Konferensbidrag (offentliggjort, men ej förlagsutgivet)
Författare Fusae Ivarsson
Publicerad i POP REALITY: Japan through the eyes of Japanese, Japan through the eyes of the world, October 16-17 2017, Krakow, Poland
Publiceringsår 2017
Publicerad vid Institutionen för språk och litteraturer
Språk en
Ämnesord Manga, Japanese writing system, orthography, L2 Japanese learners, authentic texts.

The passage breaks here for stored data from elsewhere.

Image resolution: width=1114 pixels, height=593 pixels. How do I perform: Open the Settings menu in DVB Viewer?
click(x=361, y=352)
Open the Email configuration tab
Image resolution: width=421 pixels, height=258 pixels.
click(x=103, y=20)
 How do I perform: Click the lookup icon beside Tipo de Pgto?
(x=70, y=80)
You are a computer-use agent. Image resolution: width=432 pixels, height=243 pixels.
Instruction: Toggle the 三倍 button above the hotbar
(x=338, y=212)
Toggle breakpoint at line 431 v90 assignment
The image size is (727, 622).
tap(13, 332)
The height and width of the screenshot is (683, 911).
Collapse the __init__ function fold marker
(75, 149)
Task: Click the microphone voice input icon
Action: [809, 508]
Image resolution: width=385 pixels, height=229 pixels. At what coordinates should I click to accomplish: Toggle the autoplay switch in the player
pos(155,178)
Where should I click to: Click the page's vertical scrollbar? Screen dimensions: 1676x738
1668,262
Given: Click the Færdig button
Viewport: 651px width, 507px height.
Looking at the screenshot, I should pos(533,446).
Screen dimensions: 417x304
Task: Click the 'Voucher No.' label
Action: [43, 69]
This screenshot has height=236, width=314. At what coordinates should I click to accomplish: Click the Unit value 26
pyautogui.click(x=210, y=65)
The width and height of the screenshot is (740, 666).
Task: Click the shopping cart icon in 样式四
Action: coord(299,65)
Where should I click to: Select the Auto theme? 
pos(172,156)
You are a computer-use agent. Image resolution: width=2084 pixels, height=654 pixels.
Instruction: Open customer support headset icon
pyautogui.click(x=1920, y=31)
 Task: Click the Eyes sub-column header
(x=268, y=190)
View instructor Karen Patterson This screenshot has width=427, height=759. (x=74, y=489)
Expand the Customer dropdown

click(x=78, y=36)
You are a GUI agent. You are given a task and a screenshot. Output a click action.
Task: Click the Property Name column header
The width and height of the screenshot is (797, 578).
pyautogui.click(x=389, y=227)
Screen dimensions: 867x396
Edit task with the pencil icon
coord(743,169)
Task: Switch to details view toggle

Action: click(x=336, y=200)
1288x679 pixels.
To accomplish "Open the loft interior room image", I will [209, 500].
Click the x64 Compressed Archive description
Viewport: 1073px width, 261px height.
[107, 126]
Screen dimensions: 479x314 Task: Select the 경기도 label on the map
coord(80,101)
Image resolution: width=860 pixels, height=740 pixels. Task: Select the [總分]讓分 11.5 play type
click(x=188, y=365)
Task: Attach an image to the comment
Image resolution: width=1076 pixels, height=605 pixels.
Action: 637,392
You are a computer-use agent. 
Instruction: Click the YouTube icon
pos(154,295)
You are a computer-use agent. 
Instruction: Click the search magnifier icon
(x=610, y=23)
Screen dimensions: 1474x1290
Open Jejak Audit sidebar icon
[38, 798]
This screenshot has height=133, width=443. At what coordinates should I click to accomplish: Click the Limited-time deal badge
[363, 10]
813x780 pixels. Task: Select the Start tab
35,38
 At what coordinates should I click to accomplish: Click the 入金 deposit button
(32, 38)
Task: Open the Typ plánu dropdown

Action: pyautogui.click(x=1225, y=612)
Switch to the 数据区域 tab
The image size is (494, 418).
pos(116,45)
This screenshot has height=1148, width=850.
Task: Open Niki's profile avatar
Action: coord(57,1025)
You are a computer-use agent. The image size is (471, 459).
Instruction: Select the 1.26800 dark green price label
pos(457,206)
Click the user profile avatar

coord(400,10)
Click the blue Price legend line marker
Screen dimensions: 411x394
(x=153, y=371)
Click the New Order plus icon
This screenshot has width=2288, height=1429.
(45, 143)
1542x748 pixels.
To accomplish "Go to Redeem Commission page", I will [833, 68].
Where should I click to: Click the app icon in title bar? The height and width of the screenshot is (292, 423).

Ämneskategorier Östasiatiska språk

Sammanfattning

The present study investigated the characteristics of the kanji learning process of second language (L2) learners of Japanese with an alphabetic background in comparison with level-matched first language (L1) learners. Large-scale experiments were conducted under strictly controlled conditions with a substantial number of participants. Comparisons were made between novice and advanced levels of Swedish learners and the respective level-matched L1 learners (Japanese second and fifth graders). The experiments consisted of kanji reading and writing tests with parallel tasks in a practical setting, and identical sets of target characters for the level-matched groups. Error classification was based on the cognitive aspects of kanji. Reading errors were classified into phonological, circumstantial, orthographic and semantic types, and writing errors into the same four types and an additional pseudokanji type. The error type occurrence patterns were analysed according to skill (reading/writing), level (novice/advanced) and the learner groups’ L1 (Swedish/Japanese), with a focus on the kanji processing unit, preferred methods of character/pronunciation retrieval from the mental kanji lexicon and reading and writing difficulties. Some of the findings that are unique to this study are: (i) L1 phonological transfer for Swedish novice learners and its decrease at the advanced level; (ii) L2 learners’ less developed configurational awareness and lesser degree of inter-level development than L1 learners; and (iii) a shift in inter-level characteristics for L2 learners, while these remained consistent for L1 learners. It also confirmed, inter alia, greater inter-writing system differences in reading but greater inter-level differences in writing.